How many of us have thought that life would be so much easier if we only had someone else’s? From the outside, Catherine Zeta Jones seems to be the epitome of perfection: beautiful, married to a successful man, gorgeous children. Even with her husband battling cancer, she seems to handle stress with grace and ease.
At least that’s how it looks from the outside.
With her recent disclosure of being diagnosed and treated for bipolar II, Catherine Zeta Jones has cracked that veneer by inserting the element of doubt into our perfect image of her. There has been controversy over whether she was “outed”; pushed into going public with the information because a tabloid had been tipped off. Whatever the reason for her revealing such personal knowledge, the result is the same. She has been exposed. And the public is fascinated.
Why are we so intrigued? I argue that we are like young children who see their teacher at the grocery store. How can my teacher be at the grocery store? She buys food? She goes shopping? We are so stunned at seeing this person outside of their role that it rocks our foundation. The same dynamic is at play here.
How can she be bipolar? She doesn’t seem bipolar. She doesn’t act crazy. She looks like she completely has it together. Like the child who only sees her teacher at school, Catherine Zeta Jones only fits into our world as a beautiful, picture-perfect movie star. How can she be bipolar? We start minimizing it with comments like “Well, it’s only bipolar II and that’s a milder form of the disorder.” While this is true in some respects the dangers are not less than those of bipolar I, but different.

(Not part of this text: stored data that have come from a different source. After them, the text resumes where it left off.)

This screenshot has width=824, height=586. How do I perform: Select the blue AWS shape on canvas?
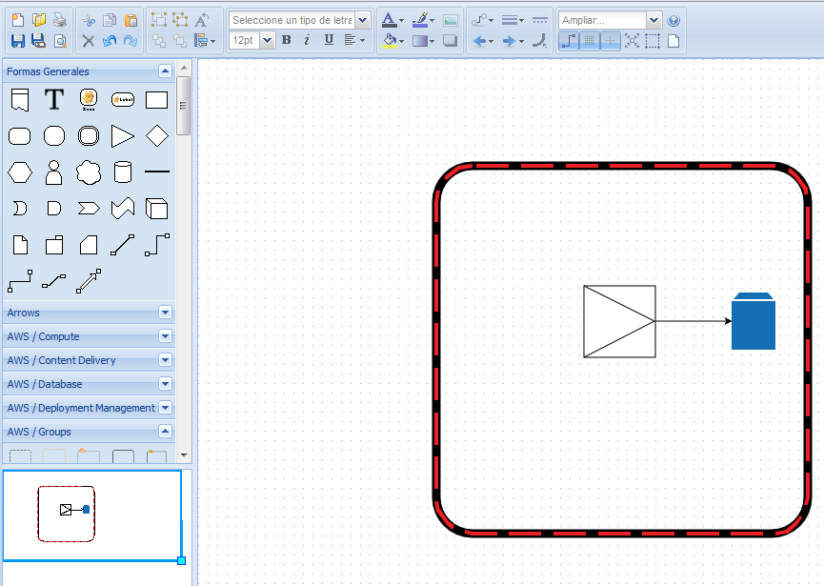click(753, 322)
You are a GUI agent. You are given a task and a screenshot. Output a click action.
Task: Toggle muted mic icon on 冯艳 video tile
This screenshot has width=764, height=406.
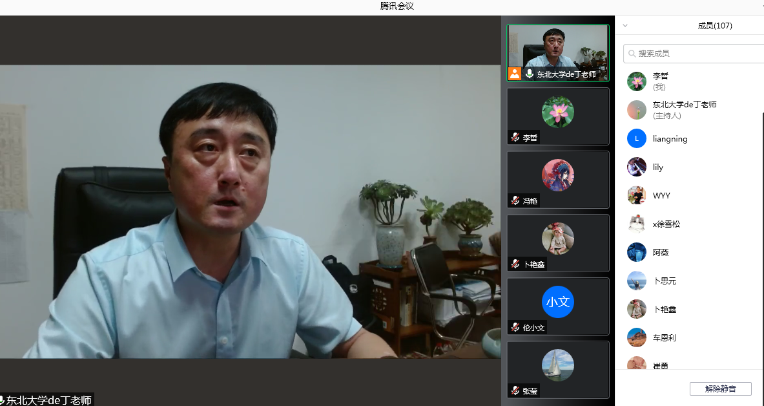point(515,201)

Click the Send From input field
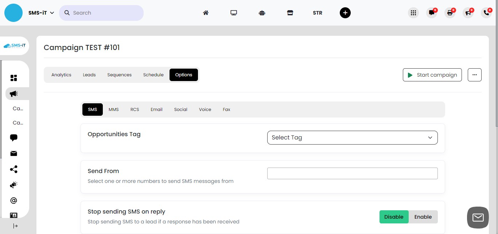(352, 173)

People who suffer from bipolar II can experience serious clinical depression with suicidal features. The mania (hypomania in bipolar II) is not as intense as those with bipolar I but it can still be debilitating. And although there is a long list of artists who suffer from both bipolar I and II, the hypomania experienced with bipolar II can manifest not only in a flight of ideas and increased creativity but in anxiety as well.

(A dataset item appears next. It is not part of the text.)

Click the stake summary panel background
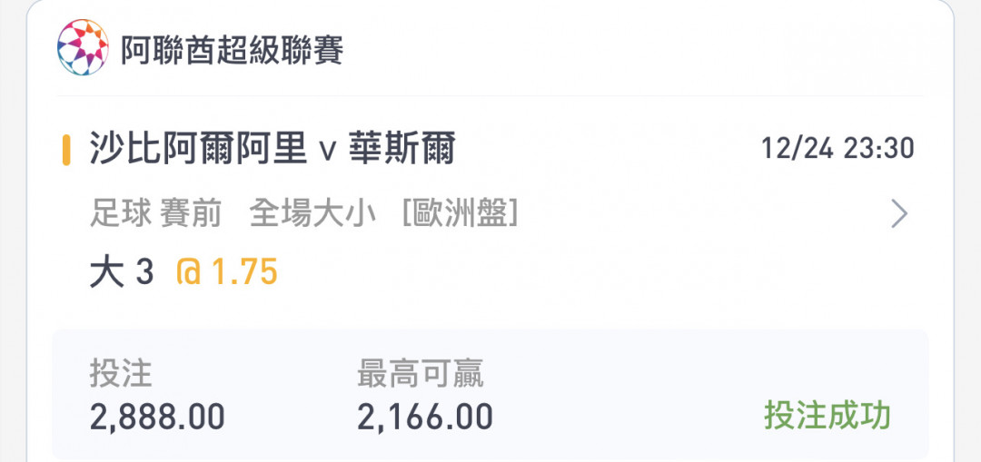Image resolution: width=981 pixels, height=462 pixels. [491, 395]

Zeta Jones’ revelation shatters our idea that life might be perfect if… if we had her life, if we had more money, if, if, if. And then we are left with the present, the reality of our lives now.
We are the only ones that really know what is going on within us at any given time. For this reason, it is fruitless to compare and judge ourselves against someone else. To gain inspiration from another or strive to emulate good qualities is one thing but to give ourselves a hard time for not being “as good as” or “as smart as” or “as beautiful as” is myopic. We have tunnel vision. Remember that old saying, “Don’t judge a book by it’s cover”? Perhaps this is apropos precisely because we have yet to finish the whole story.